Given passage:
VACUUM DECAY

[56] "Vacuum Instability and Higgs Scalar Mass" by P.H. Frampton.
Phys. Rev. Lett. 37 1378 (1976).

This paper on unstable vacuum decay originated in a course on quantum field theory
I taught in the Department of Physics and Astronomy at the University of California,
Los Angeles (UCLA) in Spring 1976. A question arose around February 1976 from a
student as what to do when the potential has a local minimium which is not a global
minimum? A follow-up question was much more difficult to answer. What is the
lifetime for this unstable vacuum decay? It was immediately obvious that the situation
was analogous to the physics of a boiling liquid and bubble formation. I recalled
the work of James Langer in Ann. Phys. 41, 108 (1967) and 54, 258 (1969).
The correct method to consider a spherical expanding bubble expanding at the speed of
light came to me around April 1976. Because that concept is Lorentz invariant, special
relativity can relate the lifetime to the critical radius. The critical radius, as in the
case of Langer, follows from the surface tension (here related to the tunneling amplitude)
and the energy density (depending on the difference in energy density between the two
vacua).

Data lines:
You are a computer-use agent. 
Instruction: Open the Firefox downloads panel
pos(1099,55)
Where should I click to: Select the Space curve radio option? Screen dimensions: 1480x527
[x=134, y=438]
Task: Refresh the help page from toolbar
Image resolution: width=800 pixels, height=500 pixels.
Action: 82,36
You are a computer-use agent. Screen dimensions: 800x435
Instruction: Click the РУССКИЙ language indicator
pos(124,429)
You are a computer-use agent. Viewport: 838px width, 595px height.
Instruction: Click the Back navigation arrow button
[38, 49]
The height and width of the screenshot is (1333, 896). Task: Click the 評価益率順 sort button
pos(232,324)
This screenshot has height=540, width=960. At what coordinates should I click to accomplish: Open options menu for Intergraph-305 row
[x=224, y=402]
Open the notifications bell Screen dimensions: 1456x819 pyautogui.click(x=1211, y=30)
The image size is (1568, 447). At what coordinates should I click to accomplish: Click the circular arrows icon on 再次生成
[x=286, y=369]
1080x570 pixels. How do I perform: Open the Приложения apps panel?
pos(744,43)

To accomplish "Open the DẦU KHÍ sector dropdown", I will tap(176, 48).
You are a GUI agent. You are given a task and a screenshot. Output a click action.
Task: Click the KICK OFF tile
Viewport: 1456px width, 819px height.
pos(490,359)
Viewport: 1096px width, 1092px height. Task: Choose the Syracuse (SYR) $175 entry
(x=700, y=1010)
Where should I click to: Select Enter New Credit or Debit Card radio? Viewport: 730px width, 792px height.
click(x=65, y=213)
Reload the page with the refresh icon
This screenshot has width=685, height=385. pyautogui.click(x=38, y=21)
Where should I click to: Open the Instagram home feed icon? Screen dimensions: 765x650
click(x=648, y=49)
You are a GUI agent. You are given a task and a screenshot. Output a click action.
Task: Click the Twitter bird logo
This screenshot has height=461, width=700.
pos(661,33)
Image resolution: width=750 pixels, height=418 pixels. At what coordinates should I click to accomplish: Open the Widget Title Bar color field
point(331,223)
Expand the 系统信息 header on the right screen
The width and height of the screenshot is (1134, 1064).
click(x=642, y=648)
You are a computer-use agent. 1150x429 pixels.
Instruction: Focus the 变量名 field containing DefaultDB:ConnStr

Task description:
Please condense the paragraph of the vacuum decay text that begins "This paper on unstable vacuum decay originated" into a short bulleted list that keeps its main facts.

Complete response:
- The paper grew out of a quantum field theory course taught in Spring 1976 in the Department of Physics and Astronomy at UCLA.
- Around February 1976, a student asked what to do when a potential has a local minimum that is not a global minimum. A harder follow-up asked for the lifetime of this unstable vacuum decay.
- The situation was at once seen as analogous to a boiling liquid and bubble formation, recalling James Langer's work in Ann. Phys. 41, 108 (1967) and 54, 258 (1969).
- Around April 1976, the correct method emerged: a spherical bubble expanding at the speed of light. This concept is Lorentz invariant, so special relativity can relate the lifetime to the critical radius.
- As in Langer's case, the critical radius follows from the surface tension, which here is related to the tunneling amplitude. It also depends on the energy density, which rests on the difference in energy density between the two vacua.